━━━━━ SELECTED PASSAGE
Building FunctionTrace, a graphical Python profiler

Note: A version of this article was originally published by Mozilla Hacks.

I recently built a tool to help developers better understand what their Python code is doing. FunctionTrace is a non-sampled profiler for Python that runs on unmodifed Python applications with very low (<5%) overhead. Importantly, it's integrated with the Firefox Profiler which allows you to graphically interact with profiles, making it easier to spot patterns and make improvements to your codebase. In this post, I'll discuss why FunctionTrace was built, some technical details on its implementation, and how tools like this can target the Firefox Profiler as a powerful open-source visualization tool. To help follow along, you can also play with a small demo of it!

Technical debt as motivation

When working on complex projects with many people, codebases have a tendency to grow larger over time. Some languages have great support for dealing with this, such as Java with all of its IDE capabilities built up over decades, or Rust with its strong type system that makes refactoring a breeze. Codebases in other languages sometimes seem to become increasingly less maintainable as they grow. Particularly in older Python codebases (at least we're all on Python 3 now, right?), I've observed that it can be extremely difficult to make broad changes or refactor pieces of code you're not familiar with. In contrast, I've found that when I'm able to see what a program is doing and all of the interactions it has, I have a much easier time making correct changes. Often, I'll even find myself making improvements to pieces of the code that I'd never intended to touch, as inefficiencies become glaringly obvious when presented on my screen.

I wanted to be able to understand what the Python codebases I was working in were doing without needing to read through hundreds of files, but was unable to find any existing tools for Python that were satisfactory for this, and I mostly lost interest in building a tool myself due the amount of UI work that would be necessary. However, when I stumbled across the Firefox Profiler, my hopes of quickly understanding a program's execution were reignited. The profiler provided all of the "hard" pieces - an intuitive open-source UI that could display stack charts, time-correlated log markers, a flame graph, and the stability coming from ties with a major web browser. Any tool able to emit a properly-formatted JSON profile would be able to reuse all of the previously mentioned graphical analysis features.

Design of FunctionTrace

Luckily, I already had a week of vacation scheduled for a few days after I discovered the Firefox Profiler, and knew another friend who was taking time off that week and was interested in building it with me.
━━━━━━━━━━
━━━━━ DATA SECTION
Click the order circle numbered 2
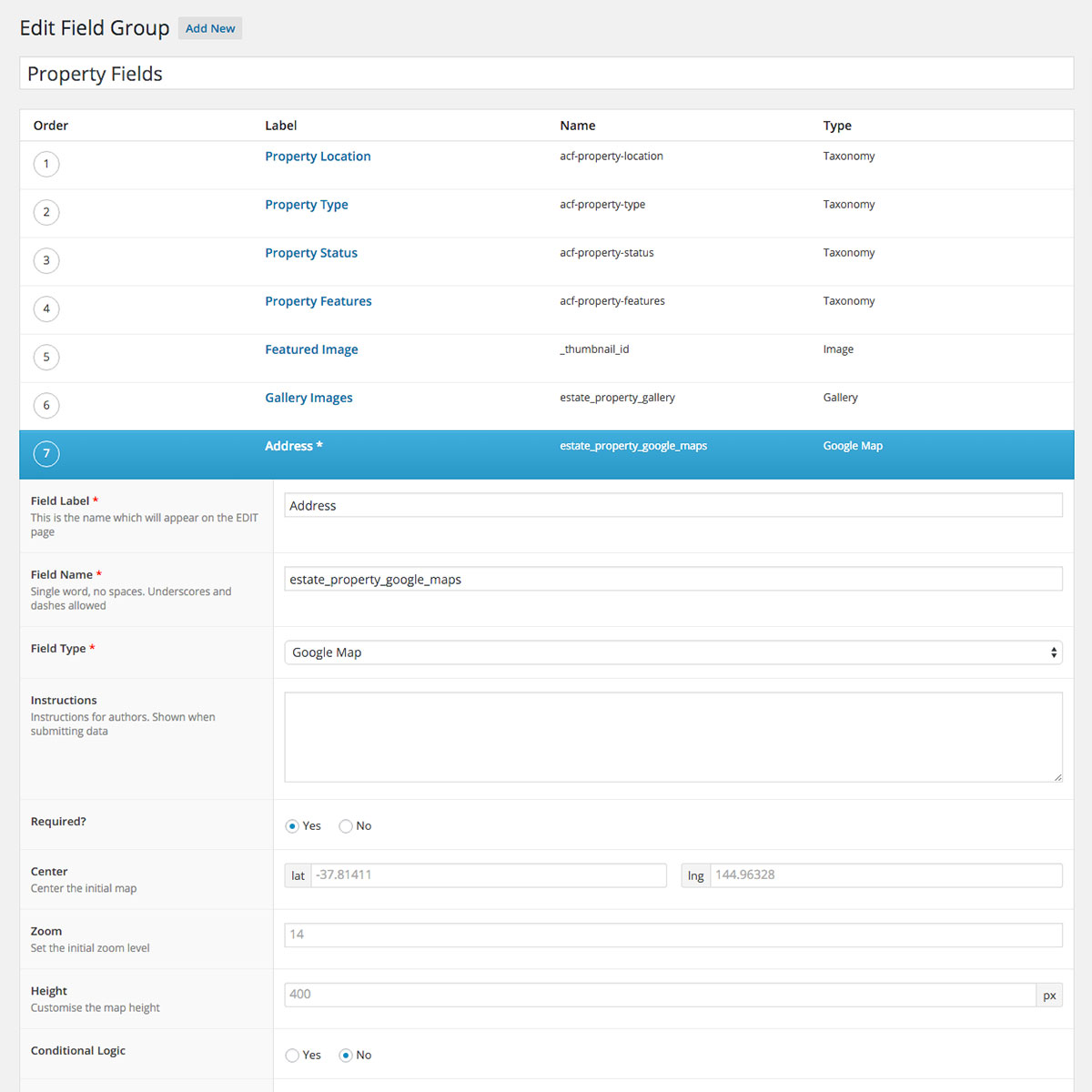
━━━━━━━━━━
EXERCISE SET
- 1) Per the FunctionTrace article, what could the Firefox Profiler's UI display? List every one.
- 2) Continue the FunctionTrace article from the point where its text stops.

RESULTS OF THE EXERCISE
- 1)
- Stack charts
- Time-correlated log markers
- A flame graph

- 2)
We had several goals when starting to build FunctionTrace:

  1. Give the ability to see everything occurring in the program
  2. Be able to handle multithreaded/multiprocess applications
  3. Be low enough overhead that we could use it without a performance tradeoff

The first goal had a significant impact on the design, while the latter two mostly just added engineering complexity. From having used other tools like this, we both knew the frustration of not being able to see function calls that are too short - when you're sampling at 1ms but have important functions that run faster than that, you're missing significant pieces of what's occurring inside your program! As a result, we knew we'd need to be able to trace all function calls and could not use a sampling profiler. Additionally, I'd recently spent a lot of time in a codebase where Python functions would exec other Python code (frequently via an intermediary shell script), so we knew we'd want to be able to also trace descendant Python processes.

Initial Implementation

To support multiple processes and descendants, we settled on a client-server model. We'd instrument Python clients, which send trace data to a Rust server to aggregate and compress before generating a profile that could be consumed by the Firefox Profiler. We chose Rust for several reasons, including the strong type system, a desire for stable performance and predictable memory usage, and ease of prototyping and refactoring.

We prototyped the client as a Python module, called via python -m functiontrace This allowed us to easily use Python's builtin tracing hooks to log what was executed. The initial implementation looked very similar to the following:

def profile_func(frame, event, arg):
    if event == "call" or event == "return" or
      event == "c_call" or event == "c_return":
        data = (event, time.time())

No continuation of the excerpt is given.